Jeff: Talk about the countering of it, because one of the things that you talk about is these things that are in human nature, the vices, if you will, that are part of human nature, the closed-mindedness, the arrogance, et cetera.
Quassim: Yes. So there are general psychological traits that I think all human beings have to a greater or lesser extent, closed-mindedness, dogmatism, wishful thinking. And of course, you can say that these are very much part and parcel of the extremist mindset. But then you might also say that, well, they’re part and parcel of the human mindset. I think we all suffer from these things to some extent or another.
I think the thing that is really crucial to radicalization– by radicalization I just mean the process of becoming an extremist, I think there are two things that are really crucial.

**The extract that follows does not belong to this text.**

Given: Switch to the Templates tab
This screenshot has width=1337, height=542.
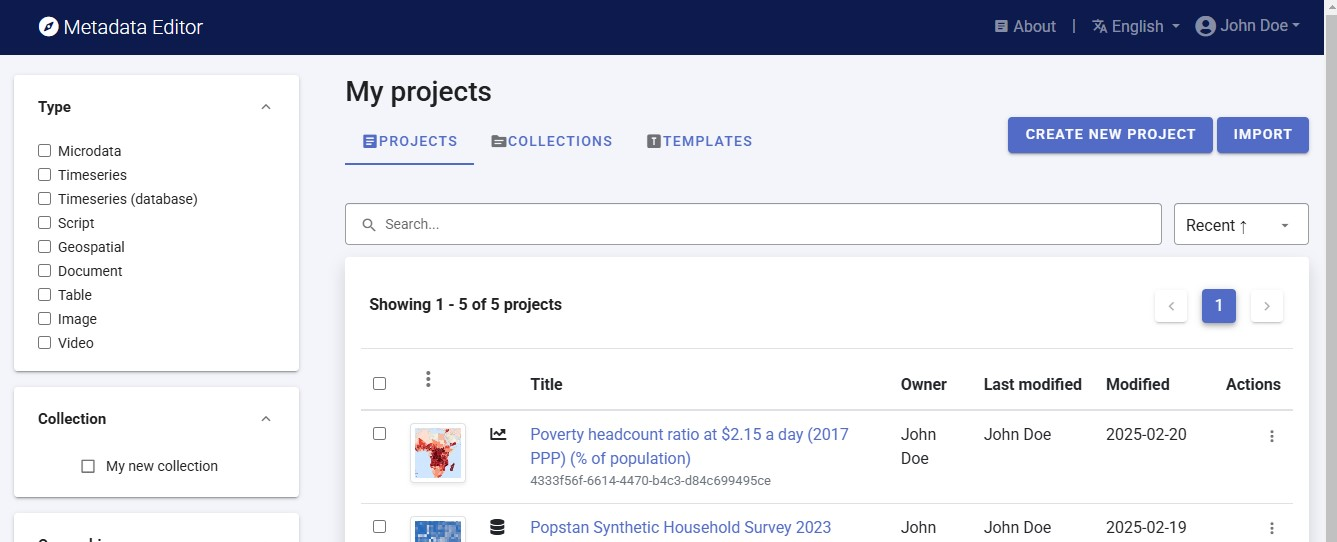Looking at the screenshot, I should 699,142.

One is the perception of grievance. Extremists have grievances or a feeling of the perception of grievance that is very elevated compared to the rest of us. Extremists think that they and their people, however they are defined, are being hard done by. And that is one important element in the radicalization process.
I think the other important element, and really a key element, is narratives. It’s often been pointed out by philosophers that human beings are storytelling animals. We try to make sense of our lives and try to make sense of our circumstances by telling ourselves and telling each other stories about who we are, and why we do the things that we do, and why we’re in the situations that we’re in. So narratives are effectively storylines, compelling storylines, which try to explain our lives and the events in our lives.
And what happens with radicalization, I think, is that people who are radicalized are radicalized, at least in part, because they come to accept extremist narratives. So conspiracy theories are an example of an extremist narrative, and there are many other extremist narratives. And the thing about these narratives is that, in the end, they all supply a justification for extreme measures in defense of one’s own position.
And I think that one respect in which social media is relevant is that it enables the rapid circulation of extremist narratives, including narratives that are completely false. So if you think about the narratives that were circulating after the last presidential election in the States about the stolen election, and so on, that’s that was an example of an extremist narrative that circulated at great speed on social media, a completely baseless narrative, but a narrative that culminated in the storming of the Capitol the 6th of January.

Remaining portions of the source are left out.